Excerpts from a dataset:

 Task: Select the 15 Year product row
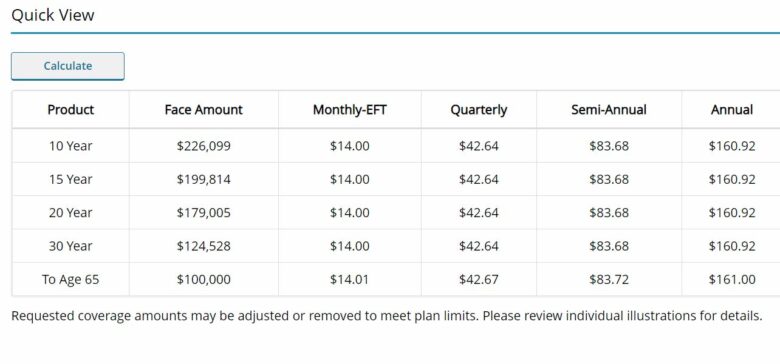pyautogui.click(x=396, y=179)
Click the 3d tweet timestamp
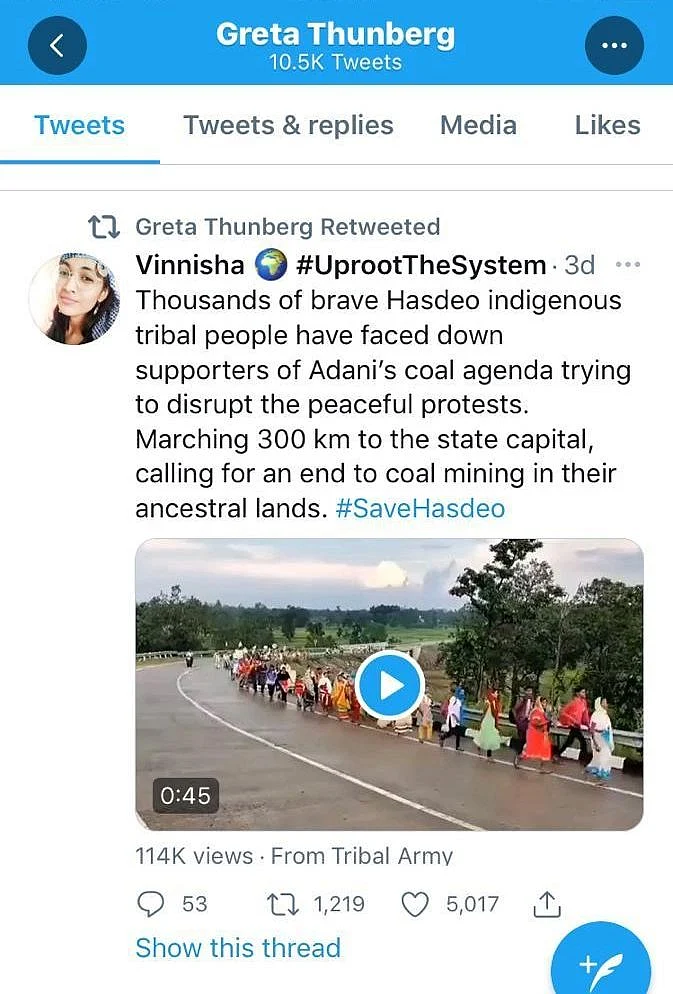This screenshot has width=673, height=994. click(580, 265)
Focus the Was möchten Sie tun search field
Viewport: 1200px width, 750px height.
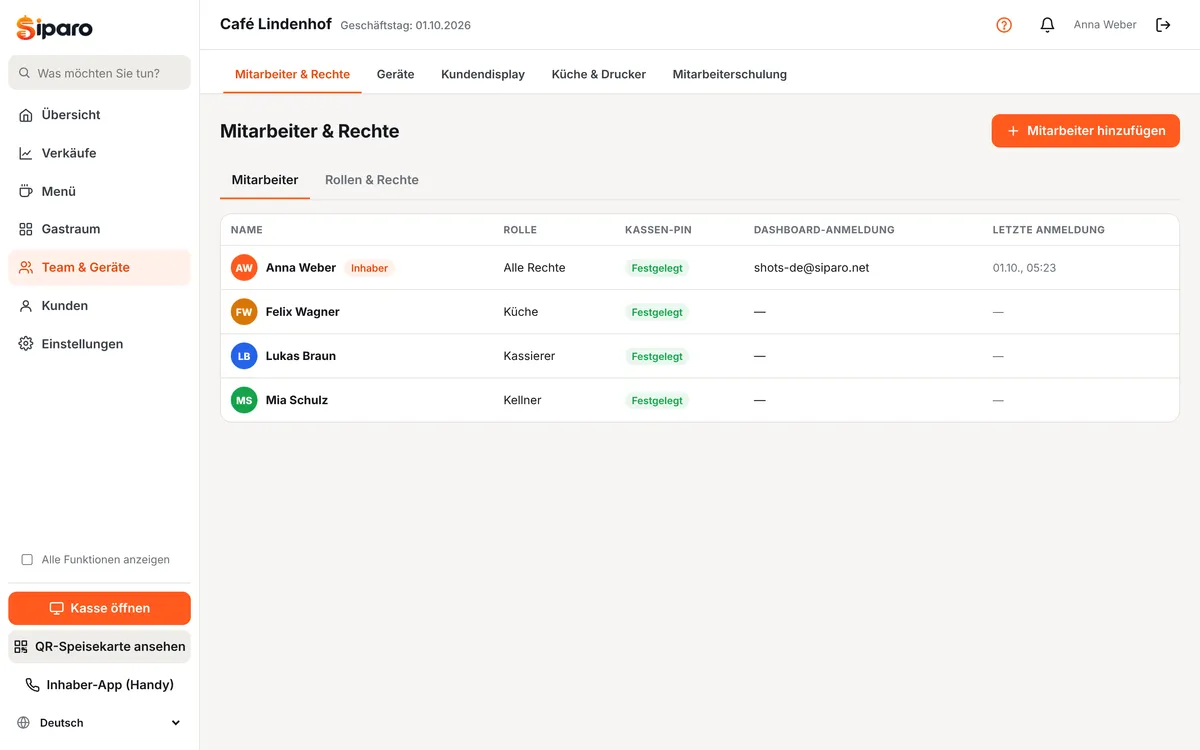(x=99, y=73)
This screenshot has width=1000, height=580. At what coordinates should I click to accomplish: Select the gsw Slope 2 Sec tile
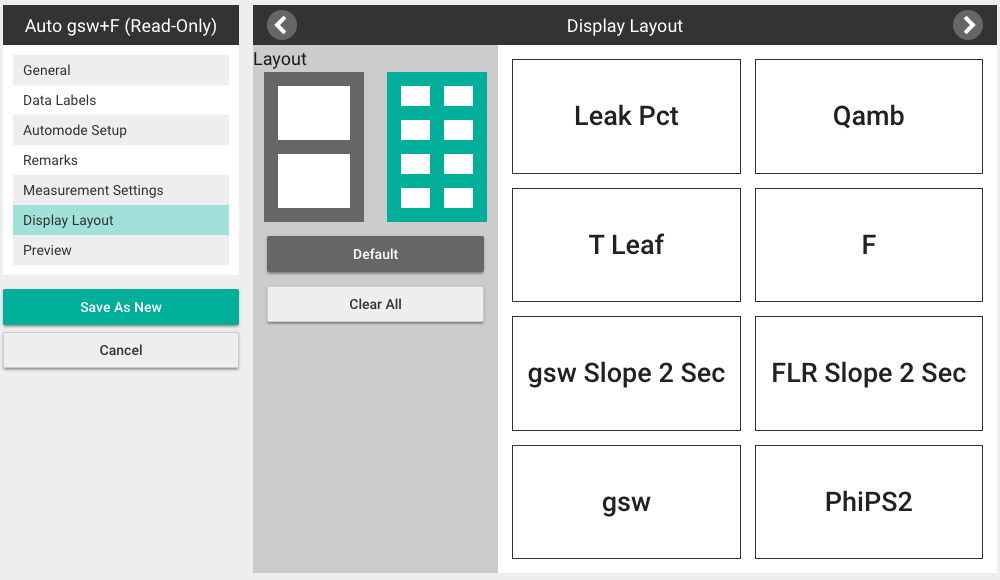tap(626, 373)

Work task
Set down the data again, exactly, without images.

Solution to the exercise
 Task: Select the 15 Year product row
pyautogui.click(x=396, y=179)
Click the 3d tweet timestamp
This screenshot has width=673, height=994. click(580, 265)
Focus the Was möchten Sie tun search field
Viewport: 1200px width, 750px height.
(x=99, y=73)
This screenshot has width=1000, height=580. At what coordinates should I click to accomplish: Select the gsw Slope 2 Sec tile
tap(626, 373)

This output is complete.